* Assigned task:
If a line of the data below holds the string "Given", copy it.

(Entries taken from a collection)
Content starts
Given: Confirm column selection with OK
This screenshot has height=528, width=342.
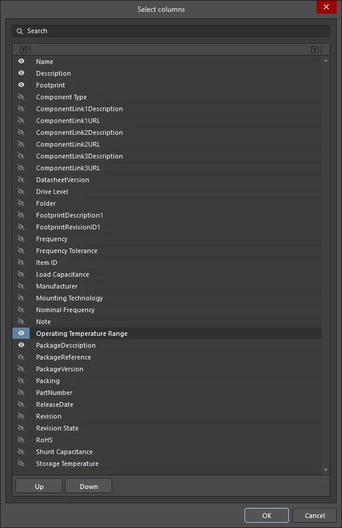Looking at the screenshot, I should (266, 515).
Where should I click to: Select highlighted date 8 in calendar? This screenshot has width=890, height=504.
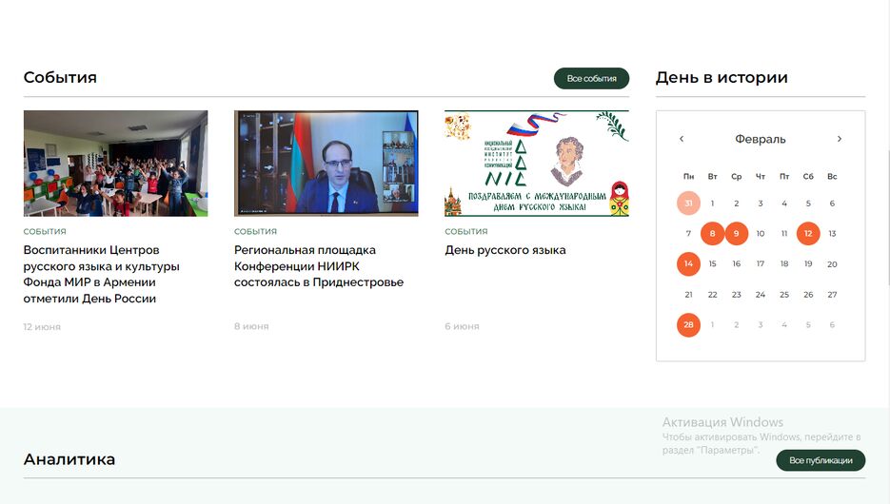pyautogui.click(x=712, y=234)
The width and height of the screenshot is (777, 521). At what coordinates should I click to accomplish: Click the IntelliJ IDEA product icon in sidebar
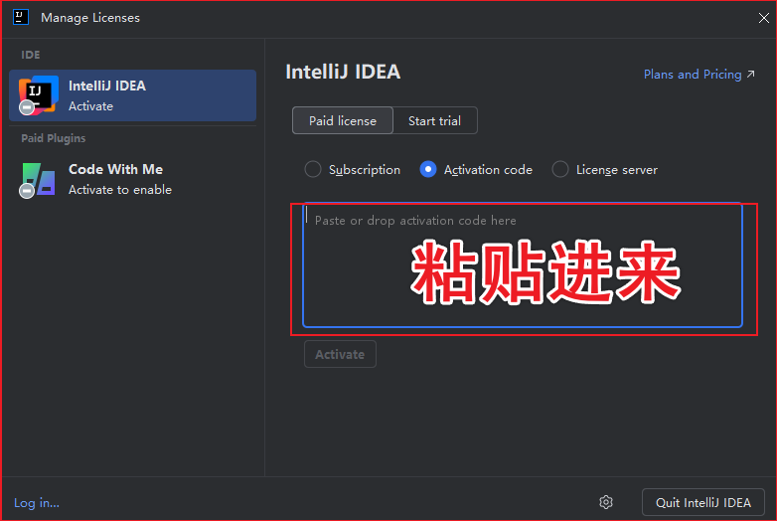click(x=38, y=95)
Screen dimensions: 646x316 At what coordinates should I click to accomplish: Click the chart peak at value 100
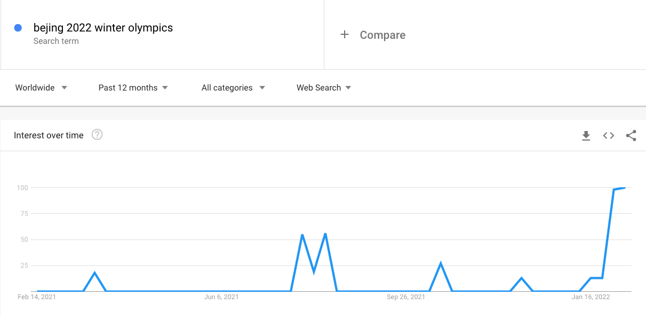[x=624, y=188]
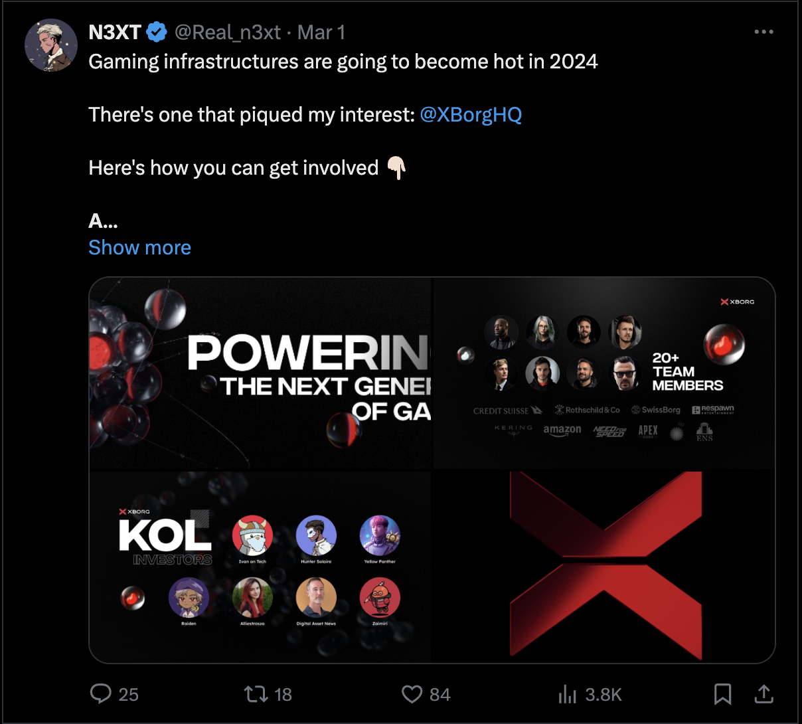The width and height of the screenshot is (802, 724).
Task: Click the N3XT display name
Action: [x=115, y=32]
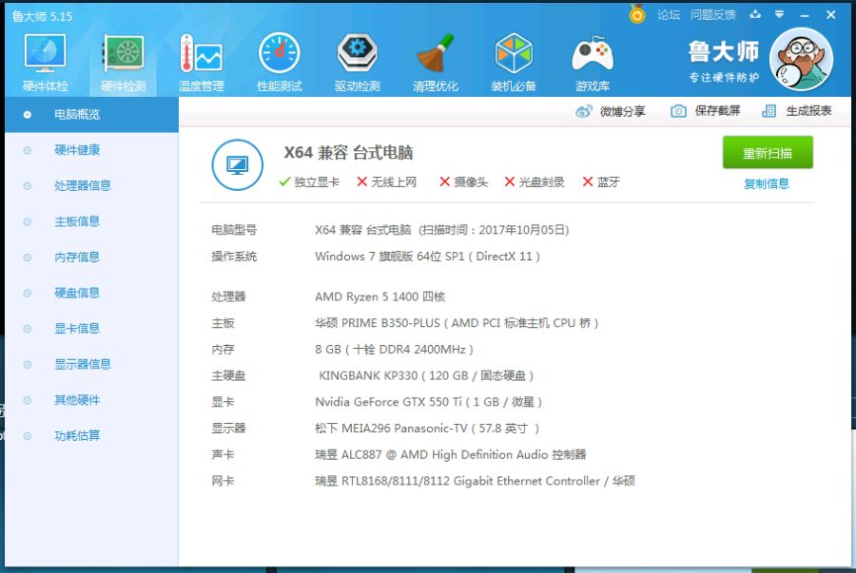This screenshot has width=856, height=573.
Task: Click the 清理优化 broom icon
Action: 435,62
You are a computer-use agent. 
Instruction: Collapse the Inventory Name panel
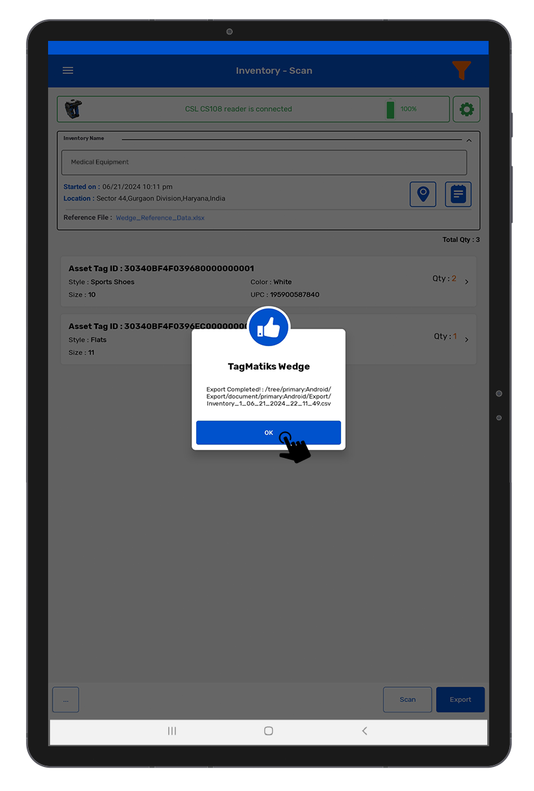coord(469,140)
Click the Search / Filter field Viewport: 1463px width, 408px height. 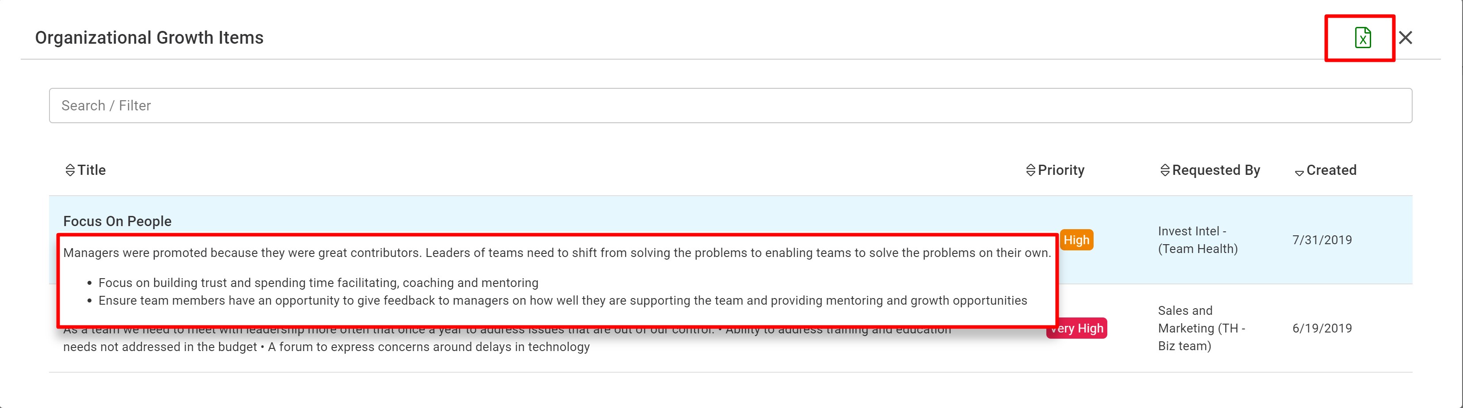click(730, 106)
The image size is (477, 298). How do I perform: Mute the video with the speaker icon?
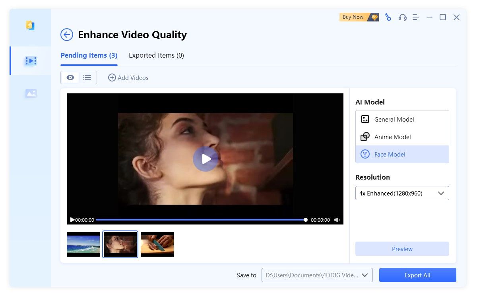pos(337,219)
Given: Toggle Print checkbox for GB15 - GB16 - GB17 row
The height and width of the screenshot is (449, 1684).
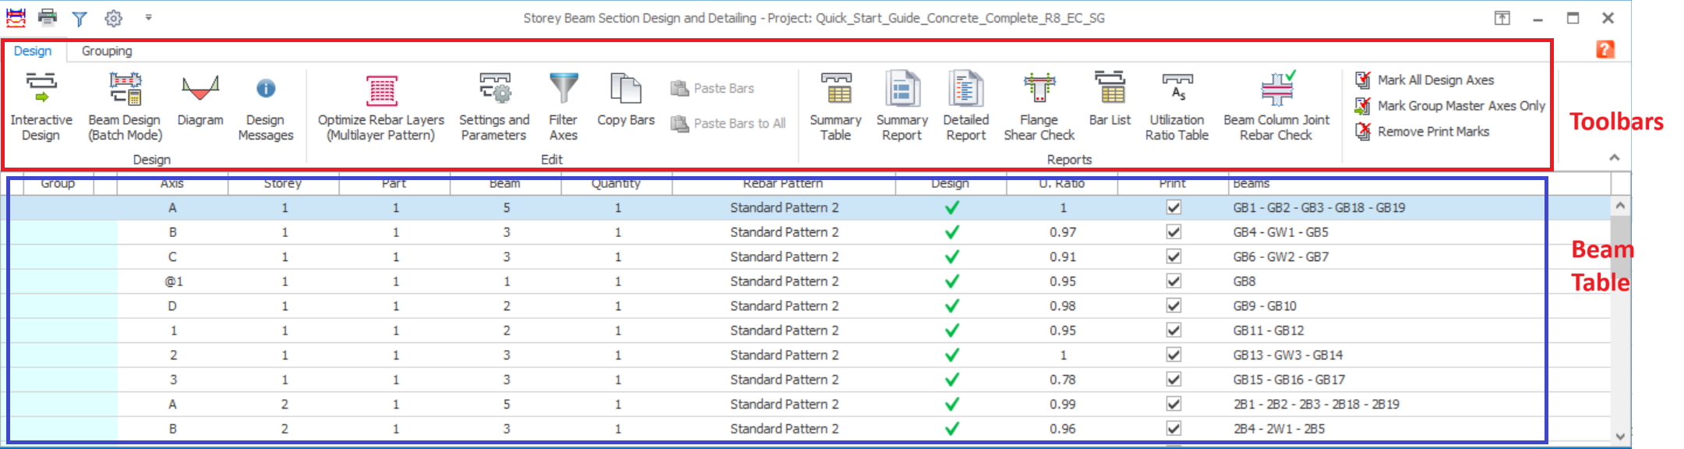Looking at the screenshot, I should (1174, 380).
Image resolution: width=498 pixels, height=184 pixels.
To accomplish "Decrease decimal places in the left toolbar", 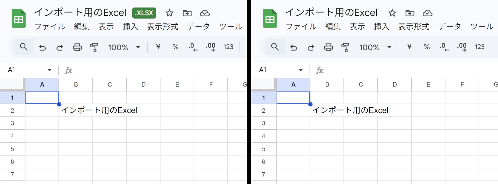I will tap(193, 47).
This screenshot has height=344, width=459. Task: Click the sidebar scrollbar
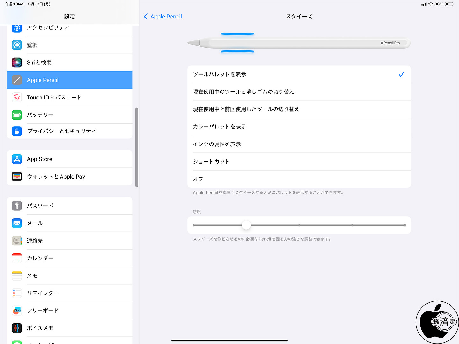pyautogui.click(x=137, y=147)
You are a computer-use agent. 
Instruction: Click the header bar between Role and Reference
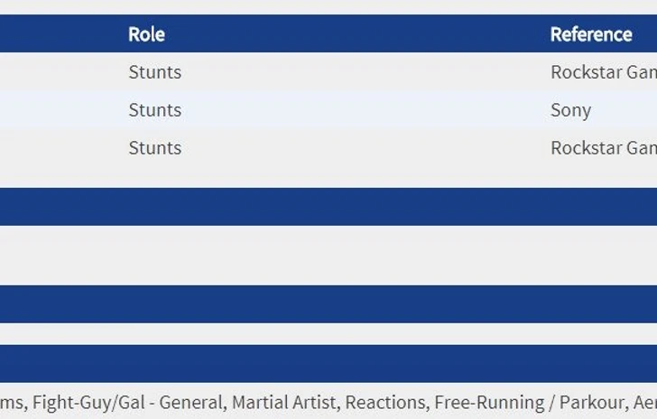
Content ends
* Reply:
Given: Confirm column selection with OK
Given: Toggle Print checkbox for GB15 - GB16 - GB17 row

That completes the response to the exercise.